3 Assistant Professor, Sugar Beet Research Department, West Azarbaijan Agricultural and Natural Resources Research Center, AREEO, Urmia, Iran

Abstract

The existence of genotype × environment interaction necessiate the assessment of genotypes yields in wide range of environmental conditions, so that obtained information could increase their selection and introduction efficiency. In this study to determine the yield stability and analysis of genotype × environment interaction pattern, 66 mutant lines of rice with 5 check cultivars were evaluated using a randomized block design with three replications for three years (2012-2014). Analysis of additive main effects (analysis of variance) and multiplicative interaction effects (principal components analysis) revealed that the effects of genotype, year, and interaction between of them were highly significant.
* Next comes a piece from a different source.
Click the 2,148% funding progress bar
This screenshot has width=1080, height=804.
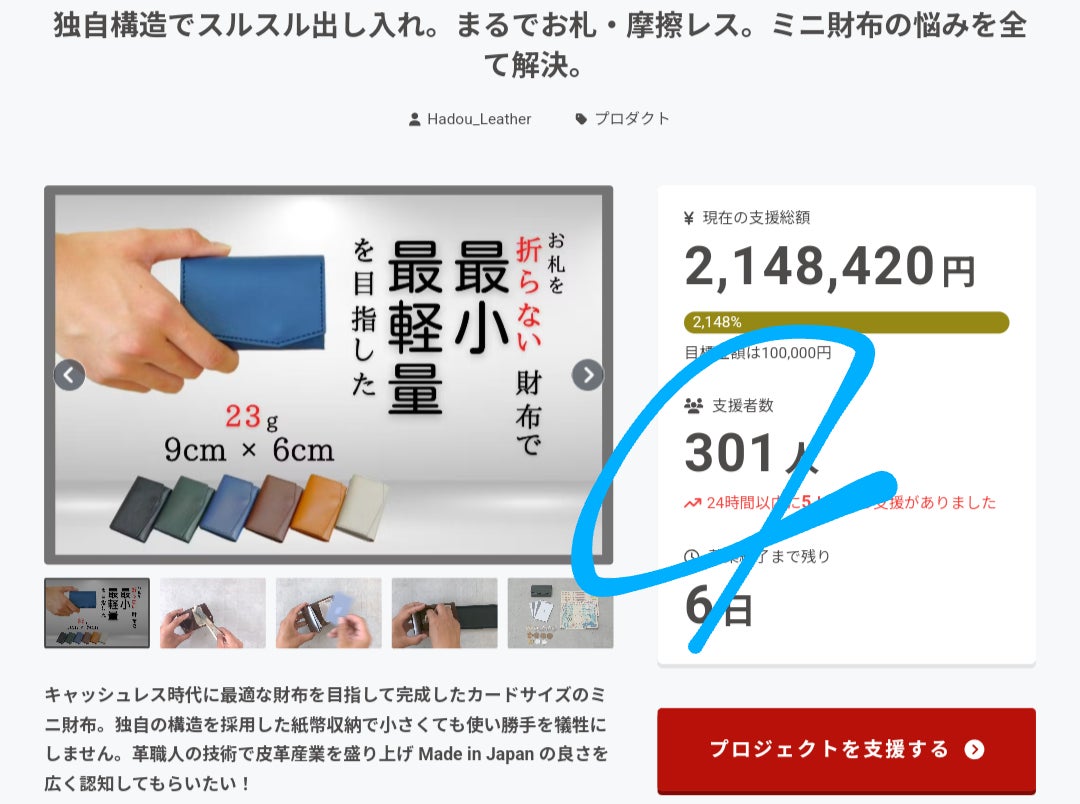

Total interaction effect was divided into one significant interaction principal component at 5% probability level and residual (noise) via AMMI model. The first principal component explained 57.57% of the total variation. Biplot of the first principal component and mean yields (AMMI1 model) for evaluated genotypes and environments (years) revealed that high yielding genotypes of G7, G41 and G69 with the least genotype × environment interaction effect were more stable genotypes and G63, G20 and G33 with yield lower than average recognized as unstable genotypes.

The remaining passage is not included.